First reality: Buyers just might not like your pet. Not the idea of a pet, but don't like seeing a pet in your house during a viewing at all. If you have a goldfish you're probably ok, but free roaming creatures can make some buyers feel seriously jumpy, especially ones from other cultures that aren't used to seeing them in a domesticated setting. You know they won't jump up and bite someone's face off (or are pretty sure anyways) but for all you know a buyer is conjuring up images in their head of the Cujo car scene.

First solution: Ideally, get them out. Like not in your furnace room, get them completely out of your house, it doesn't matter how but allowing them to stay really shouldn't be seen as a good option. It's not the absolute end of the world if you have a smaller dog in a kennel for example, but it does carry the added risk of turning off some buyers who see that and letting their imaginations run wild in terms of what that little dog may or may not have done to the house.

NOTE: THIS DOES INCLUDE CATS. I can't tell you the amount of times I've shown a property only to have cats hiss, swipe, or even jump at me. Cats should be viewed in the same way as dogs when it comes to removing them out of the house.

Second reality: You've seen Sopranos right? What's the first thing Tony or any of his associates would do after they off somebody? You've probably guessed it and that's get rid of all evidence. If you get rid of your pet for showing, that's great and more important than removing the signs you own a pet, but you still really shouldn't see pet stuff as cute decoration. It's basically the same problem as having the actual pet in the house during showings (minus the jumpy buyers being legitmately anxious/scared), but it makes many buyers assume your house is damaged goods.

Second solution: Ditch it ALL. Sure the litter box and food bowls are the obvious ones, but also pictures of pet, pet toys, the inspirational "our dog is our child" plaque you have on your mantle. This one isn't complicated, just pretend you're Tony Soprano and any signs of a pet could lead to a grand jury indictment.

Third reality: Come here. No, just a little bit closer. Ok step back, you smell like dog. Wait a minute...that probably means your house smells like dog! That's probably a problem, don't you think? Look, I'm not telling any tales out of school here. Even though you shipped your pet off for showings, and (hopefully) properly hid all the evidence, anybody with a single working nostril will be able to walk into a house and immediately tell you're a pet owner if you don't take the necessary precautions.

Third solution: Those Glade plug-in things seem to mask pet smells pretty well. We would recommend that, without making it seem too obvious. A professional carpet cleaning also is never a bad idea. Unless your house is full of cat urine. If it's cat urine, just burn your house down and start over. It's seriously the worst and there is no air freshener in the world powerful enough to cover that up.

Summary:

I hope by now you're sensing a theme, but if not, let me be as crystal clear as humanly possible:

WE DON'T WANT ANY SINGLE BUYER TO SUSPECT YOU HAVE A PET.

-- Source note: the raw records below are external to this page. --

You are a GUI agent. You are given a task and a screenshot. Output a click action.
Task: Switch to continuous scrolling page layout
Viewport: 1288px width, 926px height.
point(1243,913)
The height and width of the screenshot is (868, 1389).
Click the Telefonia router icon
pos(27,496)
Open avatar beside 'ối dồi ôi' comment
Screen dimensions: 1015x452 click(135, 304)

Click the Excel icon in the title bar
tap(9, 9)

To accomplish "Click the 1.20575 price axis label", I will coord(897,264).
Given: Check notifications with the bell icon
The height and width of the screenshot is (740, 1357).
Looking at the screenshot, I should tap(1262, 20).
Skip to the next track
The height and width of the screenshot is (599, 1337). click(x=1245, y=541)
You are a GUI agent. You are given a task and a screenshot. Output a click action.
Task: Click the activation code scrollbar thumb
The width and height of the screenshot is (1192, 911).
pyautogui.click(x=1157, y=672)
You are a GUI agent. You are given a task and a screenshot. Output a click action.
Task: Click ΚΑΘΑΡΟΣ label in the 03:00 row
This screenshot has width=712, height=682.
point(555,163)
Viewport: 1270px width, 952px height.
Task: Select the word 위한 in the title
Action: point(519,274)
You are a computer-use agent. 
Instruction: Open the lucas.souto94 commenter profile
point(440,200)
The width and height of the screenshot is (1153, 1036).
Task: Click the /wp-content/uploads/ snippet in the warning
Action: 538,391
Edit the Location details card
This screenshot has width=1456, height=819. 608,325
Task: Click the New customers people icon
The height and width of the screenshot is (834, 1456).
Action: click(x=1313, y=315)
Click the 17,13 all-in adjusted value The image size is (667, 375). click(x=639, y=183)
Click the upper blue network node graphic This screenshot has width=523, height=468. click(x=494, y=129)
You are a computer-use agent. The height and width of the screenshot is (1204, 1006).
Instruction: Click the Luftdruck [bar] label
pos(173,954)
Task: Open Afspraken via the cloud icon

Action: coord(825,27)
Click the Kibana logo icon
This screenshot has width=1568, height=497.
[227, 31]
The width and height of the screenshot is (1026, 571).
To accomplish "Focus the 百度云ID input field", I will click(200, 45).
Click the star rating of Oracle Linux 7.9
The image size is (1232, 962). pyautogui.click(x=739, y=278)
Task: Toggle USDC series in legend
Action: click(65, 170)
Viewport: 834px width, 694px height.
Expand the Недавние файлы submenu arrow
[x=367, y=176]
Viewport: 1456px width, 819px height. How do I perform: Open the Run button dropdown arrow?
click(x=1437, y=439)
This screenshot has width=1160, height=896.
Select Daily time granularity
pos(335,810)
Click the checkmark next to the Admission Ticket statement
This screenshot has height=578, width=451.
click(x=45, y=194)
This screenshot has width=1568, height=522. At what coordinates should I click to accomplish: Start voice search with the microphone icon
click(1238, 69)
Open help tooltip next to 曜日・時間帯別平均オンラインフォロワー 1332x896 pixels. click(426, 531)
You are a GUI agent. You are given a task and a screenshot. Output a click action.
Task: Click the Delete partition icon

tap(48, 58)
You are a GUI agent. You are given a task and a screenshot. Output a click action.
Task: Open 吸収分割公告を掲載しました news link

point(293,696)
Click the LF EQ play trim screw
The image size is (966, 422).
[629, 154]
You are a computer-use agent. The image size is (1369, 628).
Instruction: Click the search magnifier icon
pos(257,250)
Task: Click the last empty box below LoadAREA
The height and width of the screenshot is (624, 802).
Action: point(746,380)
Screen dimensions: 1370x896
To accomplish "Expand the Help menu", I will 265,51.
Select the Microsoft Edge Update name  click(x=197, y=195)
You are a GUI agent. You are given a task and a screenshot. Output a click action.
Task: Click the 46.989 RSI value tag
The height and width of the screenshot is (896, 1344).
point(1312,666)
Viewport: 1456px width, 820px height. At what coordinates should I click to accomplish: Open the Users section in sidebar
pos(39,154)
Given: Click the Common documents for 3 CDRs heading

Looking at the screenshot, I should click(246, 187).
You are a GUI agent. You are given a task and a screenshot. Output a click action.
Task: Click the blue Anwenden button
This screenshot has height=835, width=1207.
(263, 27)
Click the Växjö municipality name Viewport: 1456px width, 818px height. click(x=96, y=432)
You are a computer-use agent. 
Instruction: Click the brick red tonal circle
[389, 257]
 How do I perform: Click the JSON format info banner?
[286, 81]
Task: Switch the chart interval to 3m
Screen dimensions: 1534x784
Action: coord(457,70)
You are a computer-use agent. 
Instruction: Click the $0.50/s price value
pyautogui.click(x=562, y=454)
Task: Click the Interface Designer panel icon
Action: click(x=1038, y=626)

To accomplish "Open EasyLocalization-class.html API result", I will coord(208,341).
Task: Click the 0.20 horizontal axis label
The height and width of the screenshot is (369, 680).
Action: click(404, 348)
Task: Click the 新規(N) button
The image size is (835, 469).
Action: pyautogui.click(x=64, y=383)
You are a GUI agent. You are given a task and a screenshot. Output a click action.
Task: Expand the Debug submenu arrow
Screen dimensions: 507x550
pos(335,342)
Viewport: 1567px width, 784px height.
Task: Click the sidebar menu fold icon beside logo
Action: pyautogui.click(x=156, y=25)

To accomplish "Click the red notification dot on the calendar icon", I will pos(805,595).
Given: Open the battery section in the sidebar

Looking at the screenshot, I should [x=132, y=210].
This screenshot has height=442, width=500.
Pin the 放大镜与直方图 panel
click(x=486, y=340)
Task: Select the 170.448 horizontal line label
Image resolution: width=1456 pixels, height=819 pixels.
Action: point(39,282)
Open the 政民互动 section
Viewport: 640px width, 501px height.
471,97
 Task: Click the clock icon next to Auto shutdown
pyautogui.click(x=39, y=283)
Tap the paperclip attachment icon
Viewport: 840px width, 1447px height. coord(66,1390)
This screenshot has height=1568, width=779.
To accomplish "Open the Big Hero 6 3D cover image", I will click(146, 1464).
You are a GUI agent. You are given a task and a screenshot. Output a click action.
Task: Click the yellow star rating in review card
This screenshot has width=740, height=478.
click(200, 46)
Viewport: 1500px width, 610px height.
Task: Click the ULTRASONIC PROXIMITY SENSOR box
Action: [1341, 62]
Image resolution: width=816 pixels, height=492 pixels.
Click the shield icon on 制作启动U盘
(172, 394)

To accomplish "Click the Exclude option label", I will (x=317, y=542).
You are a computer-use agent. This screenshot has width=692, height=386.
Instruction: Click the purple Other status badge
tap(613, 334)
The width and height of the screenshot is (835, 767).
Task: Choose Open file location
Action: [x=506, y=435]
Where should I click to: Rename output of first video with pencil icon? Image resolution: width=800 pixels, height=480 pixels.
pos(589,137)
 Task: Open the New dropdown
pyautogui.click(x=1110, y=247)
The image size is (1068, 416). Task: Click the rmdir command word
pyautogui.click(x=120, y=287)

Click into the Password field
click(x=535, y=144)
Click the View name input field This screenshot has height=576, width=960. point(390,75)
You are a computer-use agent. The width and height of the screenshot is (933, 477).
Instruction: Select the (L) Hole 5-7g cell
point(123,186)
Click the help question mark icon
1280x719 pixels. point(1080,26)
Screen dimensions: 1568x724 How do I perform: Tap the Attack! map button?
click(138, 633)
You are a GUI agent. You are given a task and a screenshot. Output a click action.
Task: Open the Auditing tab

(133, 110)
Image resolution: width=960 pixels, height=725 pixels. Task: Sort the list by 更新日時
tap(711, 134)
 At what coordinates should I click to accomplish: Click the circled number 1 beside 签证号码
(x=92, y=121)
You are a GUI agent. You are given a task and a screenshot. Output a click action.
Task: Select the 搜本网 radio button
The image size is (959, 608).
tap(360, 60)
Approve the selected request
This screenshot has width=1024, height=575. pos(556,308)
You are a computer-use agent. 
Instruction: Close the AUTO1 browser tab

If you're one of those people that just reads headlines and tries to jump to conclusions based on it, this is your headline. Do everything you can to achieve this, and your agent will be more than a little relieved. It'll also help your home sell quicker, and likely for more money. You know the iconic ending for Avengers: Infnity War where we see all those superheroes just sort of evaporate into thin air? Well that's not possible here, but I hope I've listed enough here to at least provide the next best thing.